For simplicity I used only a max_len of 2, if you want to see more than two
items you can channge this rule"""
x = apriori(onehot_basket, min_support=.001,max_len=2,use_colnames=True)
#take a look at the help for ways we can use this function
df_rules = association_rules(x, metric="lift", min_threshold=1)
#take a look
df_rules
Interpreting Metrics
We have a lot of of metrics in the data frame above and is important to understand this metrics and how to get insight from it.
Support allows us to see how often the basket occurs. We don’t want to waste our time promoting strong links between items if only a few people buy them.
Confidence allows us to see the strength of the rule. What proportion of transactions with our first item also contain the other item (or items)? For example, how true are both items (beef and brown bread) occurred in a transaction together
Lift can be interpreted a measure of how much we potentially drive up the sales of the consequent by the relationship? In theory it can be seen as proportional to the increase of sales of the antecedent. For any value higher than 1, lift shows that there is actually an association Higher Values has generally stronger association
Additional Association Rules: Leverage and Conviction are less common options for assessing the strength of the co-occurrence relationship.

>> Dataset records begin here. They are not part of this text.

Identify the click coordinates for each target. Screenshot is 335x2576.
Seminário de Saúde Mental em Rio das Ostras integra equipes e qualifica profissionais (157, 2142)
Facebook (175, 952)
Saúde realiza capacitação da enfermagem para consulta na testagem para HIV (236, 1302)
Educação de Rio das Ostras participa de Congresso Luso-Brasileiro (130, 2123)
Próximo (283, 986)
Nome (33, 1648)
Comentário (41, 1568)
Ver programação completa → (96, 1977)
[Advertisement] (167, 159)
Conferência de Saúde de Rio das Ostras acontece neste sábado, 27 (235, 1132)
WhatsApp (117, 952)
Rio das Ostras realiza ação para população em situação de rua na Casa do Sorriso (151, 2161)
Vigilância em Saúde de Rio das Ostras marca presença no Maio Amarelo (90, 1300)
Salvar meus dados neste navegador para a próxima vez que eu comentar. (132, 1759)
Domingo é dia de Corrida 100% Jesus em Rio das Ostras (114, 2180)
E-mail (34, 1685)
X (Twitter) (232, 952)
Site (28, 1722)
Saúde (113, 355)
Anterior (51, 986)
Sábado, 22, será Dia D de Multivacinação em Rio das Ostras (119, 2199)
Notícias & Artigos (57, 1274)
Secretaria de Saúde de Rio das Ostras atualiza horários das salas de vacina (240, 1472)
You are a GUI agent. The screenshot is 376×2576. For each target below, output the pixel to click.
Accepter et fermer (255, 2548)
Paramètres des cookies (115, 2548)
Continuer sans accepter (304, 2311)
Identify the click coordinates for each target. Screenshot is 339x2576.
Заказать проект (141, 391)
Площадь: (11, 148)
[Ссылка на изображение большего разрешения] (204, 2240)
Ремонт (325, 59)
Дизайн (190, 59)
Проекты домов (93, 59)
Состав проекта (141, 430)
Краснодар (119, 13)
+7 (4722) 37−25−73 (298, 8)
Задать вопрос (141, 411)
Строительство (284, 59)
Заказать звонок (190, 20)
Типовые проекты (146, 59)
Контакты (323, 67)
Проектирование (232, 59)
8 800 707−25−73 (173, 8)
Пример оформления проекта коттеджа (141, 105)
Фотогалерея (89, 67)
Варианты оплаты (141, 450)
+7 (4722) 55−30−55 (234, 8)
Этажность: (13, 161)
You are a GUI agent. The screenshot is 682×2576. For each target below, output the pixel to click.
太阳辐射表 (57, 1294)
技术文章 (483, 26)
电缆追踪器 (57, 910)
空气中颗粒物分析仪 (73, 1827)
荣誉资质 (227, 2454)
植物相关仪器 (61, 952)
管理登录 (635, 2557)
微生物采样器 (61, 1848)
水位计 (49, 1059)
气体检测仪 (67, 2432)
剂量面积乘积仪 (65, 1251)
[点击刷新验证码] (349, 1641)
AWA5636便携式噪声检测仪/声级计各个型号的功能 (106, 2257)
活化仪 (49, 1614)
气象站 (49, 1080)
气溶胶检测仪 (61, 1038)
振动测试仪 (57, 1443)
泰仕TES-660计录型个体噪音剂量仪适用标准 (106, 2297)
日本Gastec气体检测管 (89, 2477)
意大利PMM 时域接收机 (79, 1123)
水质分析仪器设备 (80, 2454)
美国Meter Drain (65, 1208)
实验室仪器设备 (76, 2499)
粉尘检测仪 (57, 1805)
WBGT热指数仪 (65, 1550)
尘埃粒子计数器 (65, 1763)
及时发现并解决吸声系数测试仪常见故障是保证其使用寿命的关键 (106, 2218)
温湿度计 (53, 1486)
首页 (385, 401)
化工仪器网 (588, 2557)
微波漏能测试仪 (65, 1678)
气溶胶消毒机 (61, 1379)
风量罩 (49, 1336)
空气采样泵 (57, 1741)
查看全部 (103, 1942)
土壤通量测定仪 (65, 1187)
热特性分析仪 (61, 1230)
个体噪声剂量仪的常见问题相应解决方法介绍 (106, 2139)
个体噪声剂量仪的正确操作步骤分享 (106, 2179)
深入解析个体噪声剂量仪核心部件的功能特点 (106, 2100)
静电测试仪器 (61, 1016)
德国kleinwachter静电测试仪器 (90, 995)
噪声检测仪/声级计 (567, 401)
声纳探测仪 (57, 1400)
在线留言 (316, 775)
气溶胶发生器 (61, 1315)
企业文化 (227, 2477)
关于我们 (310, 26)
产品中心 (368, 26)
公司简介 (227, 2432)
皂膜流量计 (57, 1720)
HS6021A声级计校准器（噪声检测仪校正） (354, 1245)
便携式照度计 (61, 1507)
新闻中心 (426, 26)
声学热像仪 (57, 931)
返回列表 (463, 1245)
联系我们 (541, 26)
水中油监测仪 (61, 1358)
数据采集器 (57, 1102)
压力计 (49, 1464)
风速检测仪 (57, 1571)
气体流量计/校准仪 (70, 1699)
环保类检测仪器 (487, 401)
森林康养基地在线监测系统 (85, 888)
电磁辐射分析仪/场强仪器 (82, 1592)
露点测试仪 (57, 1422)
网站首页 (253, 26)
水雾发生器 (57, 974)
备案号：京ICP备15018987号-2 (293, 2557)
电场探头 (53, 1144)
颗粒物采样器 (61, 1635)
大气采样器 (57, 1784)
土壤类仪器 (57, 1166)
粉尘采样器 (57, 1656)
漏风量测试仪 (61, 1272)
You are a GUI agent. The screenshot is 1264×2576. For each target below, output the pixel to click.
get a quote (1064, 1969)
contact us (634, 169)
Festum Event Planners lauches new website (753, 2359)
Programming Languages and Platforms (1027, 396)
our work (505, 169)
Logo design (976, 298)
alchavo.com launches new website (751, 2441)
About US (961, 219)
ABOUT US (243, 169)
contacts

Leverage computes the difference between the observed frequency of X and Y appearing together and the frequency that would be expected if X and Y were independent. A leverage value of 0 indicates independence.
The rationale in a sales setting is to find out how many more units (items X and Y together) are sold than expected from the independent sales.
Conviction looks at the ratio of the expected frequency that the rule makes an incorrect prediction if X and Y were independent, divided by the observed frequency of incorrect predictions.This is how strongly consequents depend on antecedent. For example, if a customer does not buy beef, they will not buy brown bread.
Let’s take a look at some insight by products by sorting the top 5 items that are shop together
#sort the rules by support
df_rules.sort_values(by='support',ascending = False).head()
The product sausage an soda are the items with the higher support. Lets take a look Sausage to gain more this insight can be applied to any products but for simplicity I will only do one.
#Sort the dataset
sausage_insight = df_rules[df_rules['consequents'].astype(str).str.contains('sausage')]
sausage_insight = milk_insight.sort_values(by=['lift'],ascending = [False]).reset_index(drop = True)
sausage_insight.head()
We can observe that beverage,curd,frozen vegetables,bottled beer, and yogurt drive the sales of sausage. Running promos and discount on these items can increase sales for sausages. This can be good insight if sausages are at the end of life and the stores want to get rid of them.
df
df_rules.sort_values(by=['lift'],ascending = [False]).reset_index(drop = True).head(10)
Lastly, I want to get insight of the products that have a high confidence and the highest lift scores.
# lets check some basic stats of our rules.
df_rules.describe()
#sort by confidence and then lift
df_rules.sort_values(['confidence', 'lift'], ascending=[False,False ], inplace=True)
df_rules.head(10)
Findings and Conclusions
From the above we can observe the following:
- Whole milk, rolls/buns and other vegetables tend to be frequently add on items.
- We can place consequent items if possible next to the antecedent items to drive sales.
- For items that can be place next to each other , like detergent and whole milk we can make sure that the layout of the stores are close to each others. .
Using Apriori algorithm is a very useful technique to find associations between items. In addition, They are easy to implement and explain. However for more complex insights, such as the ones been used by Amazon, Google, Netflix we can use recommendation systems.